Sidney Myer (1878–1934), retail magnate and philanthropist, arrived in Melbourne in 1898 as a penniless Russian immigrant named Simca Baevski. He and his brother Elcon adopted the name Myer and worked at a drapery store in Flinders Lane before moving to Bendigo, where they opened the first Myer store in 1900. The venture prospered, and they opened a second store in 1908. In 1911 Sidney Myer bought a drapery concern in Bourke Street, Melbourne, along with a number of neighbouring properties. On this site he built the Myer Emporium, which introduced to Australia the bargain basement, the self-service cafeteria, motorised home deliveries, and other advanced selling techniques based on Myer’s observations on frequent trips to the US and Europe. The business expanded to Adelaide and later across Australia. In 1920 he married Merlyn Baillieu, the daughter of an established Queenscliff family. Through the Depression Myer continued to expand and Sidney Myer made generous contributions to cultural and charitable causes, making funds available, for example, to provide work for unemployed married men on the Yarra Boulevard. Myer’s sons Kenneth Baillieu (who died in 1992) and Sidney Baillieu maintained the family’s tradition of philanthropic generosity and members of the Myer family remain prominent contributors to Melbourne’s civic and cultural life.

◆ ◆ ◆ ◆ ◆ ◆ ◆

◆ **Stated goal**
Decide whether each statement agrees with the Sidney Myer passage, answering yes or no and quoting the words that settle it. 1. The first Myer store opened in Bendigo. 2. Sidney Myer married Merlyn Baillieu in 1911. 3. The Myer business never operated outside Melbourne. Please rely only on the Sidney Myer passage.

◆ ◆ ◆ ◆ ◆ ◆ ◆

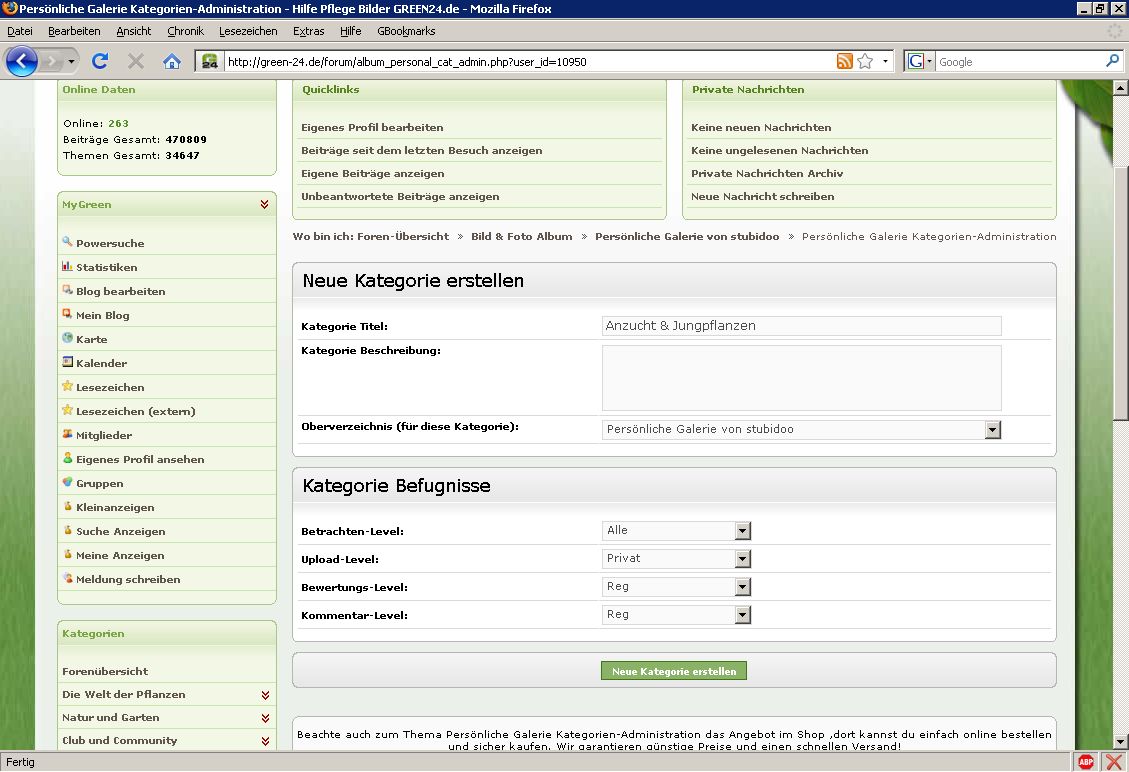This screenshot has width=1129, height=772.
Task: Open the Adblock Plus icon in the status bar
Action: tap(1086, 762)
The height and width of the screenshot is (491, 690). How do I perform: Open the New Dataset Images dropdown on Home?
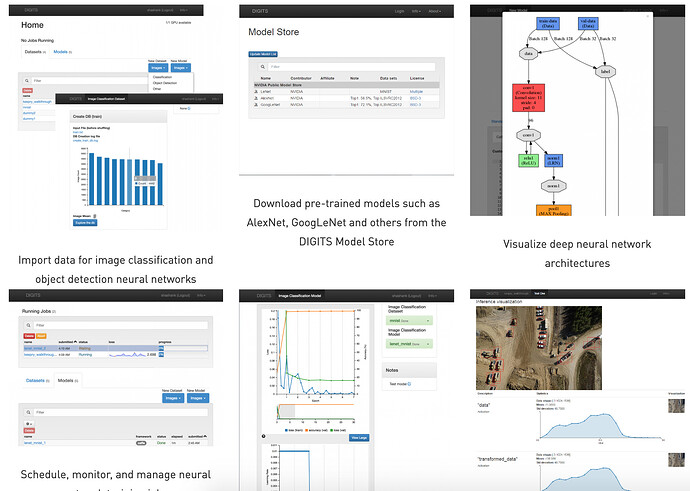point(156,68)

◆ ◆ ◆ ◆ ◆ ◆ ◆

◆ **Solution for this exercise**
1. Yes: "moving to Bendigo, where they opened the first Myer store in 1900"
2. No: "In 1920 he married Merlyn Baillieu"
3. No: "The business expanded to Adelaide and later across Australia."